**DATASET CONTENT**
________________________________________

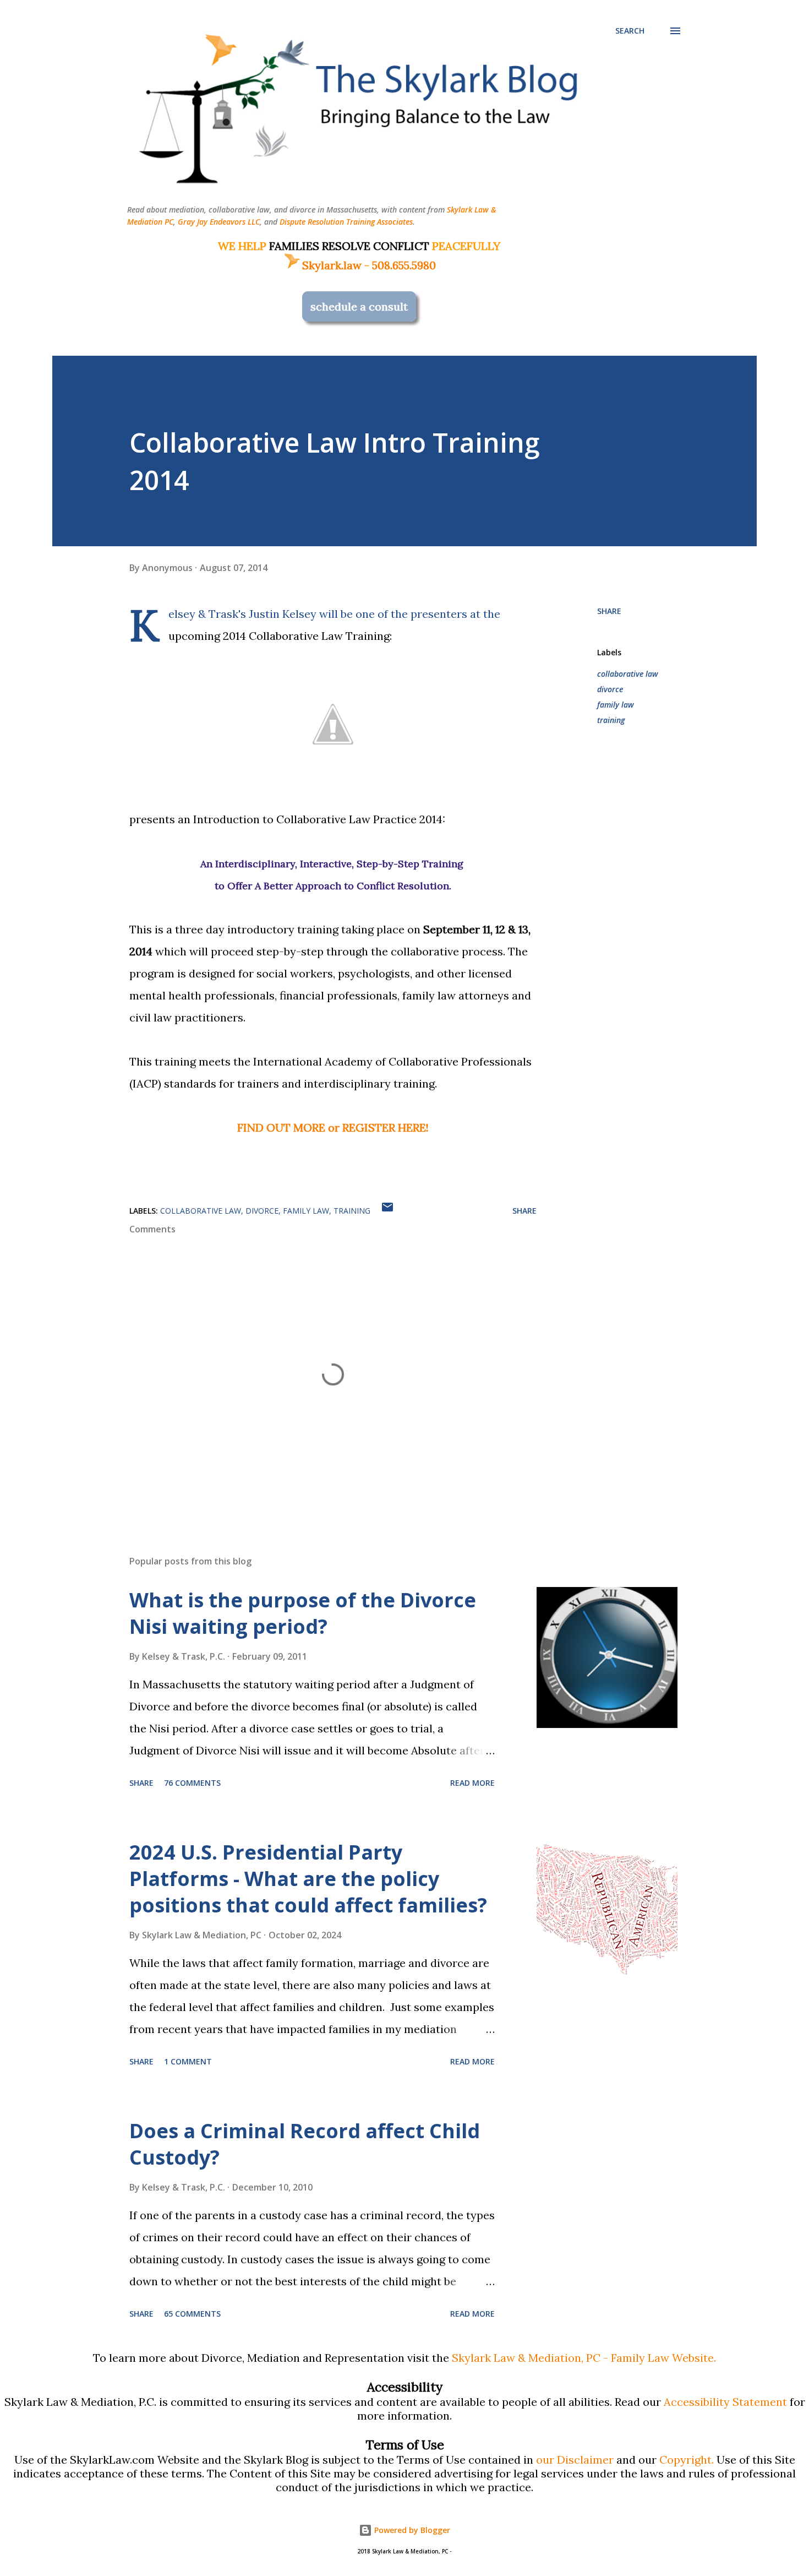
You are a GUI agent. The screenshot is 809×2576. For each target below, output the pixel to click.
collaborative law (627, 674)
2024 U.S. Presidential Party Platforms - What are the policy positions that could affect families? (308, 1879)
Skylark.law (332, 265)
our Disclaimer (575, 2459)
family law (615, 704)
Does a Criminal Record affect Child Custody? (304, 2144)
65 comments (192, 2313)
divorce (610, 689)
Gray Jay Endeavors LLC (219, 221)
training (611, 720)
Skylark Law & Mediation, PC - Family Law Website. (584, 2358)
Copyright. (686, 2459)
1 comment (188, 2061)
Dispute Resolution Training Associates (346, 221)
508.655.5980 (404, 265)
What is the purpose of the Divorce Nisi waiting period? (302, 1613)
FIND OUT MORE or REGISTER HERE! (333, 1127)
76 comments (192, 1783)
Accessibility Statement (725, 2402)
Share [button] (609, 611)
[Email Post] (387, 1210)
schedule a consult (359, 306)
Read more (472, 1783)
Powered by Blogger (411, 2530)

________________________________________

**TASK STATEMENT**
What lines above contain the word "affect"? Please copy each one.

**SOLUTION FOR THIS EXERCISE**
2024 U.S. Presidential Party Platforms - What are the policy positions that could affect families? (308, 1879)
Does a Criminal Record affect Child Custody? (304, 2144)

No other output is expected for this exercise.